Q: Do you teach? How has your approach to teaching changed since you started?
Cynthia: I have taught library instruction sessions in undergraduate and graduate courses for over 25 years. In addition, I served for years as an adjunct faculty member for ESU’s School of Library and Information Management. I presently coordinate the scheduling and teach sections of UL100, Research Skills, Information and Technology. This course counts for the “Information Technology” General Education requirement at ESU. My approach to teaching hasn’t really changed over the years – mainly, just being aware that technology tools will change, but the need to know how to find and use information effectively will never change!
Q: How has your library approached the Framework?

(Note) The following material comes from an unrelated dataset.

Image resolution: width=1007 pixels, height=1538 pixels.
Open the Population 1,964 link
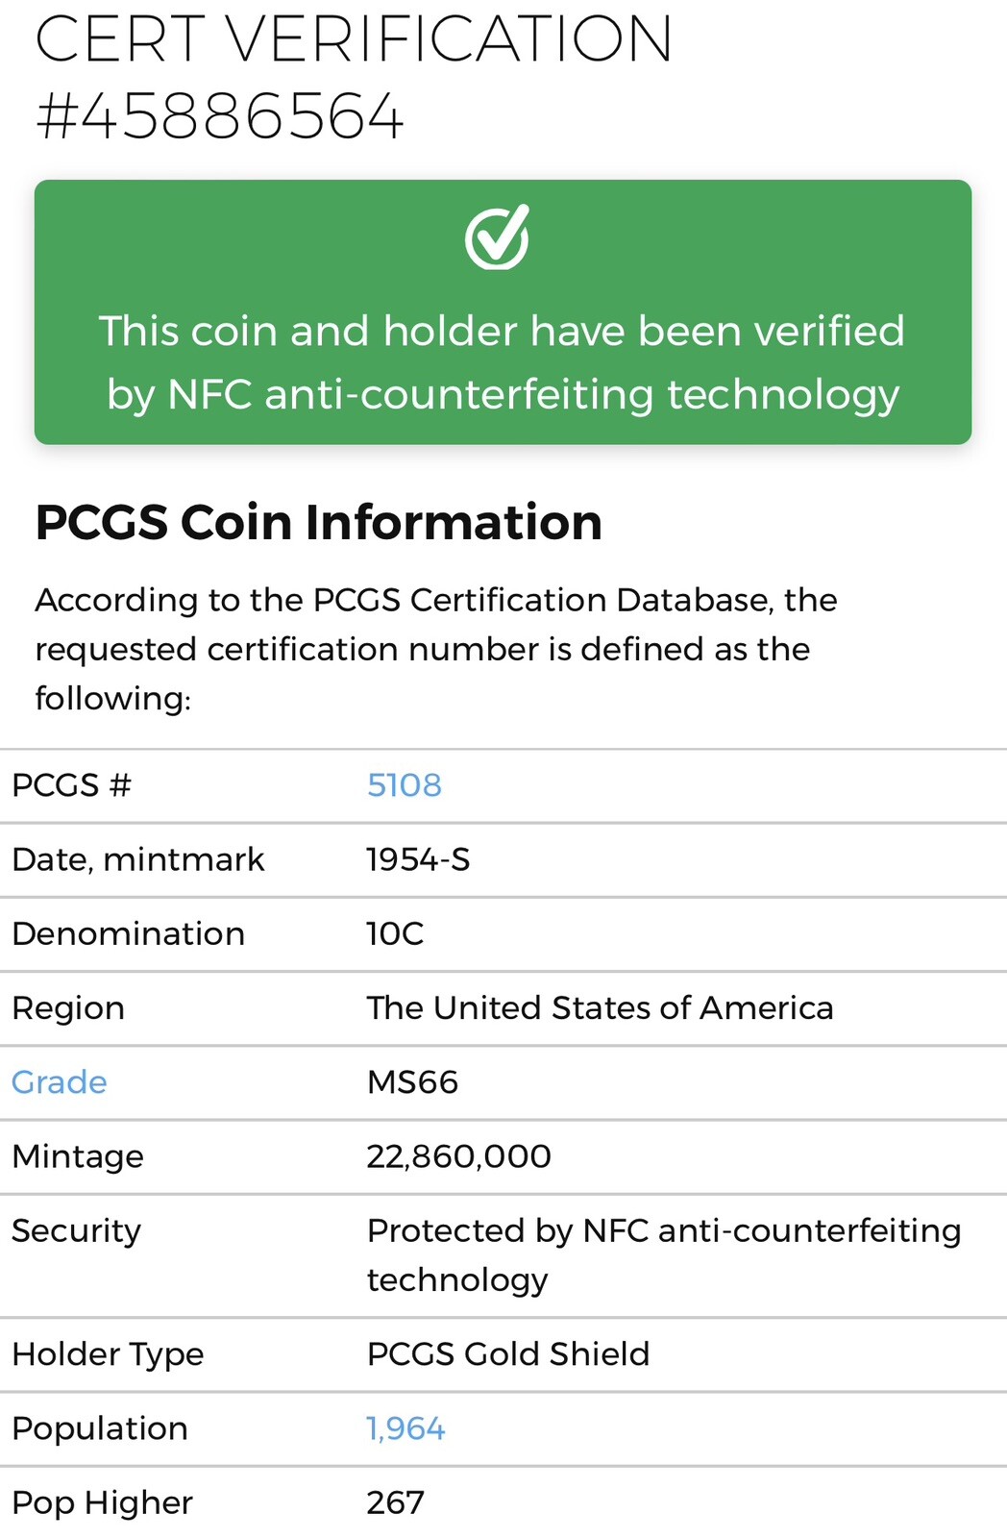click(x=405, y=1428)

Cynthia: We’re working through that right now! Our UL100 course will be 3 credit hours in Fall 2018 and we are reworking our course curriculum not only to accommodate the extra credit hour, but also to incorporate aspects of the IL Framework. It’s a work in progress. Stay tuned.
Q: What types of information literacy assessment have you done?
Cynthia: In 2012, we started using standardized assessments in UL100 as pre-tests and post-tests. We began with iSkills from ETS and used that for one academic year. We liked the scenario-based approach in iSkills, but we also found that it wasn’t really measuring the student learning outcomes we were teaching in UL100. We changed to Project SAILS in Fall 2013 and used that through Spring 2017. Also in Spring 2017, we helped test the “Strategic Searching” module of TATIL in two UL100 sections. We liked the critical thinking and problem solving that TATIL items provide, and as of Fall 2017 we utilize “Strategic Searching” and “Evaluating Process and Authority” as pre-tests and post-tests in all our UL100 sections.
Q: If you have used SAILS, can you tell us one or two actions that you or others at your institution have taken as a result?
Cynthia: We found in pre-test and post-test comparisons that many students still struggled with copyright and intellectual property concepts. As a result, we are seeking more creative ways to teach these issues and make them more relevant to students’ real lives.
Q: If you have used TATIL, can you tell us one or two actions that you or others at your institution have taken as a result?
Cynthia: Right now, we are still in the analysis stage. I believe we will have more to report in terms of actions after we have one year’s worth of data to review.
Q: What role do non-library, classroom faculty at your institution have in promoting information literacy of students?
Cynthia: With the Information Technology goal in ESU’s General Education curriculum, there are some opportunities for non-library faculty to teach concepts of information literacy in classes other than the library’s UL100 course. However, ESU presently does not have a campus-wide definition of “information literacy” or “information technology”. We hope that using and promoting standardized assessments such as TATIL will help raise university awareness of preparing information-literate students for the workplace.
Q: Please tell us about a recent professional development activity that you participated in, that you found to be valuable. What was it and how was it valuable to you?
Cynthia: I co-presented at the ALA Midwinter Meeting on the topic of library discovery services and holdings management. I enjoyed this opportunity because we focused upon the user’s perspective of library holdings and some problematic aspects of a discovery service. Information literacy is key here in being able to sort through many results and focus upon a specific need.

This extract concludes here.